La canchita del barrio

La canchita del barrio

Anónimo

17/01/2019

Una taza de té con limón y miel sobre la mesa, mi pipa sobre el cenicero aún apagada e invitándome a encenderla; el viento mece los árboles con suaves canciones melodiosas mientras que a lo lejos se oyen gritos de niños jugando.

«Qué tan lejano y cercano es el tiempo que, cerrando mis párpados me transporta a aquellos lugares en donde alguien cualquiera o como yo, ahora estuviera escuchando mis chillidos de diversión»

Eran las 4 de la tarde del domingo y junto a mi hermano nos disponíamos a huir de casa, por así decirlo; porque cada vez que cualquiera de los dos agarraba la pelota era costumbre de mis padres el ver alguna tarea a medio hacer o inventar una nueva para retrasarnos a la habitual reunión en la canchita del barrio, algo que aborrecíamos haciéndonos poner de mal humor. Podría jurar que a nuestras espaldas ellos reflejaban una pequeña mueca de satisfacción en sus labios, solo por mera picardía, ¡claro está!

¡Así que!… Al finalizar lo que sea que teníamos que hacer, entonces sí, desaparecíamos y pareciera mentira, pero con más ánimo y alegría de pisar la tan ansiada «vereda de la libertad».

Corríamos hacia la vuelta de casa que era donde estaba nuestro punto mágico de reunión, disputándonos la pelota «la reina del espectáculo» a la cual nadie quería dejar de poseer. El encuentro con los amigos sentados esperándonos, o más bien a ella, la previa al inicio del partido con el famoso pan y queso que mayormente lo hacían los que mejor jugaban; que en ese caso no era ni mi hermano ni yo ¡uff!

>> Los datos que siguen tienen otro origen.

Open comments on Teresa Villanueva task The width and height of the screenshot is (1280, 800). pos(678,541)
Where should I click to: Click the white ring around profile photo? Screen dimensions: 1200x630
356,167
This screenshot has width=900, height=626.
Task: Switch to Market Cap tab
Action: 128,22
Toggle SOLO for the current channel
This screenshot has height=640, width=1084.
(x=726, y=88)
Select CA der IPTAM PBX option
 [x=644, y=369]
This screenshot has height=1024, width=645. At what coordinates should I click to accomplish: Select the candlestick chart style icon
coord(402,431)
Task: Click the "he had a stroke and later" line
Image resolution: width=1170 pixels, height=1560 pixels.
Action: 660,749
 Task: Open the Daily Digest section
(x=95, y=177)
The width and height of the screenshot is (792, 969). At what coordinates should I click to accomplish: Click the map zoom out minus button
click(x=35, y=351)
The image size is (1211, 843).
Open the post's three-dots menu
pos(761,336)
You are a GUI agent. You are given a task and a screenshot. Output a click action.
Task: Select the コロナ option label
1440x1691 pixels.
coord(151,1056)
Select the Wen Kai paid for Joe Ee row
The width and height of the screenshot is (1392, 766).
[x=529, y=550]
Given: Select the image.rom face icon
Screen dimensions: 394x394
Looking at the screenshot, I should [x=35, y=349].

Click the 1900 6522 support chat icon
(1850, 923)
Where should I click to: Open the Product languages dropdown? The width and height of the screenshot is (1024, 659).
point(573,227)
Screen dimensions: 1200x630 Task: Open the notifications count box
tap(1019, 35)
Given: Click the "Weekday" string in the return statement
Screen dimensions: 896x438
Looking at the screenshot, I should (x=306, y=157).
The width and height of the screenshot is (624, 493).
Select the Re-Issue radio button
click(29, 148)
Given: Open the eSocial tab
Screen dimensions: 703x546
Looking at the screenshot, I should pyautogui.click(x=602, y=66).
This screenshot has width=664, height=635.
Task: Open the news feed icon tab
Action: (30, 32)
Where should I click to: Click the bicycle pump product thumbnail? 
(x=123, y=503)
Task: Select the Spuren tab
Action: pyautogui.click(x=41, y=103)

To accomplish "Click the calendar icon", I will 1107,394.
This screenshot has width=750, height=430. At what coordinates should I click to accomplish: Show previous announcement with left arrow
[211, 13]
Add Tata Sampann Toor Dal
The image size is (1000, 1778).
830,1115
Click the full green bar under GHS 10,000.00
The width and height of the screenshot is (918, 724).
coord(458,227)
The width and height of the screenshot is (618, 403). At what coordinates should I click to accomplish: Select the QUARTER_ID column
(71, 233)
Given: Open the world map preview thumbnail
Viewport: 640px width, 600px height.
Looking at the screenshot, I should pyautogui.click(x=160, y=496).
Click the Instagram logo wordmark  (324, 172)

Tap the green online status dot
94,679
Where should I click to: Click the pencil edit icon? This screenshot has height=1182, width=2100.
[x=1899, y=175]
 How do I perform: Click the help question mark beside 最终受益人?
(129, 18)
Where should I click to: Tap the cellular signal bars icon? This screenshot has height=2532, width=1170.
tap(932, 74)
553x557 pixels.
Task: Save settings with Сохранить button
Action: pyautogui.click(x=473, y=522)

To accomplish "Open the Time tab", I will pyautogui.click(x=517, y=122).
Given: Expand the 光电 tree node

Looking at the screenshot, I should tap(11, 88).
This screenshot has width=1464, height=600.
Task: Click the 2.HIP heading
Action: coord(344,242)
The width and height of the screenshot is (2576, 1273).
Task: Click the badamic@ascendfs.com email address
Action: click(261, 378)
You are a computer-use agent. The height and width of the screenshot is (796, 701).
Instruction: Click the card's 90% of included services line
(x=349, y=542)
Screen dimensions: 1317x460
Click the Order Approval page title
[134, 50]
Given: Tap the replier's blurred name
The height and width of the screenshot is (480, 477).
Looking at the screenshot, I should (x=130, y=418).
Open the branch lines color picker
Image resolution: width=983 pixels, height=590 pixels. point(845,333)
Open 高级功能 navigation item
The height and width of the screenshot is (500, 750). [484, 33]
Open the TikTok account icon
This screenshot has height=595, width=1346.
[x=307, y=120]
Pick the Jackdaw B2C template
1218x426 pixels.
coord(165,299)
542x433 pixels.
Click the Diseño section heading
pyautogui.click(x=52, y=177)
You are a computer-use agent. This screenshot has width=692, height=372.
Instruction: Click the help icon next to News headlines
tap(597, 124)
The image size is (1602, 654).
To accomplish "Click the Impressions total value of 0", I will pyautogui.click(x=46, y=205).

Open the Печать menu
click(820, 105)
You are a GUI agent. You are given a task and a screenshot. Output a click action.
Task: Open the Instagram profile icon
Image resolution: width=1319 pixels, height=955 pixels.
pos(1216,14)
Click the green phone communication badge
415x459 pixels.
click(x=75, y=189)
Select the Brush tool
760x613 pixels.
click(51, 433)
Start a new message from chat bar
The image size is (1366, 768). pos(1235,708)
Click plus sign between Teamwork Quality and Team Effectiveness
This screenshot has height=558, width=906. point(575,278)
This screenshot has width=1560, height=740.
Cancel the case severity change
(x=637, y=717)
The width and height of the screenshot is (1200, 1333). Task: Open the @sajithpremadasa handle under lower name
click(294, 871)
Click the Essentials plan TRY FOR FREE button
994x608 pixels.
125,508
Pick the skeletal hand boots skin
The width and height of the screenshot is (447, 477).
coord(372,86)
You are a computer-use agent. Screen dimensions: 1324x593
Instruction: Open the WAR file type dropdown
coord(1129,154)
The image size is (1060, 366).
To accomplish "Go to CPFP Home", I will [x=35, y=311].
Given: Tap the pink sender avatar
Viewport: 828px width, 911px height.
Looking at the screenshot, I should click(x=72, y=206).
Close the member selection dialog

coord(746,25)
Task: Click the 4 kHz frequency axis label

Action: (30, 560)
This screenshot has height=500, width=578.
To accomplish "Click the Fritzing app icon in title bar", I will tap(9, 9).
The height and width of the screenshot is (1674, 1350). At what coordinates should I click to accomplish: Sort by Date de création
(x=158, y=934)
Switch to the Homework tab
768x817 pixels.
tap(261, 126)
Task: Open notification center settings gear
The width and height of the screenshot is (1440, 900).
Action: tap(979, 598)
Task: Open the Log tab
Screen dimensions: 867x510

En ese tiempo nunca me puse a reflexionar que tenía que ver el jugar bien o no con la alegría de pasar un agradable momento, pero bueno ¡ahí se va! Siempre esperaba a ser el primero, pero nunca era así, por lo que al ser de los últimos elegidos era lógico que el arco era mi parada final. No me molestaba, ya que ese lugar poco deseado por los habilidosos me era grato; es que también me brindaba el grado de espectador, hasta que venía la pelota y sin darme cuenta en lo que estaba haciendo, la presumida redonda entraba muy sigilosamente por el costado de la piedra; que era el supuesto arco y… ¡Goool! gritaban y saltaban alocados los del equipo rival mientras que un enjambre de miradas punzantes veían el punto rojo en mí, donde iban dirigidos todos los dardos acusadores. ¡Heee! ¡bueno, no la vi! Clásico argumento para eludir la situación.

El tiempo transcurría y en definitiva; no lo tenía en cuenta. La tarde se despedía junto al sol en el ocaso y de diferentes puntos cardinales emergía la voz de alguna que otra mamá avisando que la hora ya había acabado.

La canchita, aun con las huellas frescas de pisadas, barridas, transpiraciones, gritos y demás, se ha dejado escribir otro recuerdo en su libro de la historia del barrio en su memoria, en el cual «viven dentro de mí».